The captain remains in the foremost cabin. Those who can navigate Hutt controlled hyperlanes know the consequences of resisting raids, but he does need to report back to his superiors.

After asking whether he can give out the password to the crates Dengar knocks him out with one blow. He places a descrambler on one of the locks.

Hovering out too long attracts too much undue attention. Jyn punches in edit to the descrambler protocol and all the lids slid open with a hiss, very aware that Dengar’s watching her.

The caskets contain nothing but spice, rectangles of Tatooine deserts in miniature. Someone lets out a whoop behind Jyn.

“Well well, thought it would be swords guns,” Dengar kicks at a box, disdainful, creating a small cataclysm within the uncovered dunes.

Running weapons would be too obvious, Jyn thinks, taking a scan of the contents for metal. Nothing.  Jyn looks at the spice again Dengar threatens the rest of the crew from hiding any stash on their person. She’s come across spice before, but never of this quality: the red deepening to purple vibrant under the harsh glare and the grain fine as dust. The smell, too, isn’t overwhelming.

“Yes,” Dengar says thoughtfully.
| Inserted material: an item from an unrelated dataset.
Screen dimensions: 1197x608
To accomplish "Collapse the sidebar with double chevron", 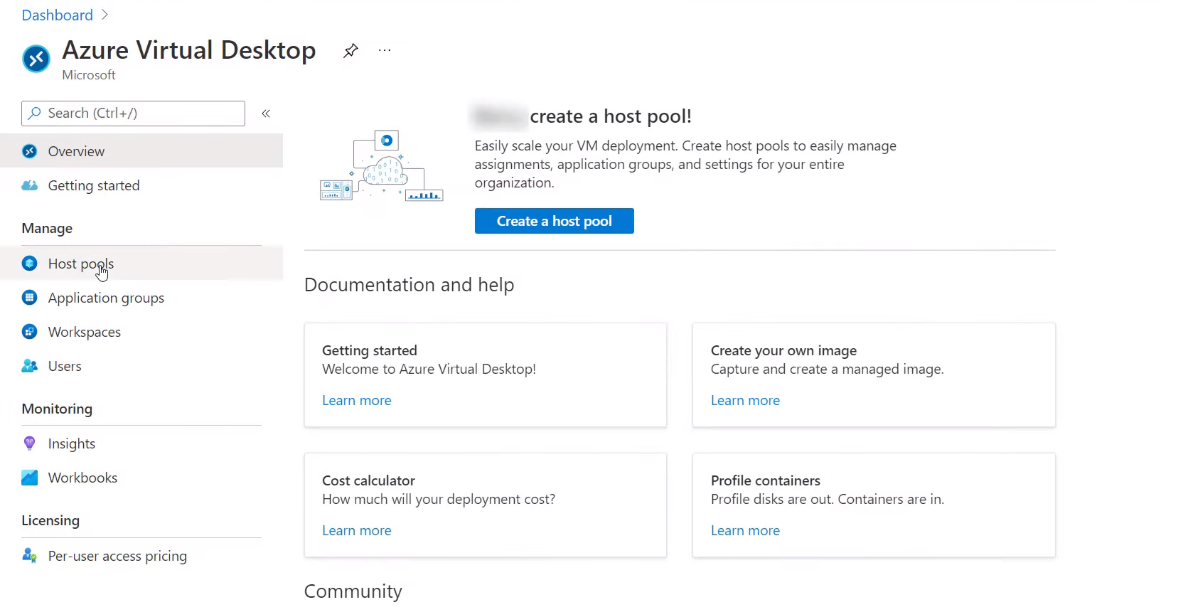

He dabs a finger into a crate and brings up to look at the  powder coating the skin. “Perhaps even unique.”

They turn the ship upside down, but there’s nothing that indicates any contract with the Empire.

“Bring back the cargo,” Dengar orders. “No point wasting all this.”

“This is way too easy,” Jyn mutters to herself when they’re on the way to Tatooine.

Dengar gives her a look. “Believe me, the universe always makes up for it.”

Jyn almost laughs, but settles for glaring. “I know.”

-=-=

But Jabba’s not displeased with the cache of spice. He picks up the sample with relish then calls up the list and makes an exaggerated mark against the one they just raided.

“This is an interesting list,” Jabba says, “and interesting spice if you can get more of it. Make your way down it.”

The second time and ship showed spice. The third is spice again, every time of the same precious purple quality. Every time, Jyn goes and Dengar’s right, the universe makes up for easy pickings. The captains gives up the fight two out of three, but the third is always worse.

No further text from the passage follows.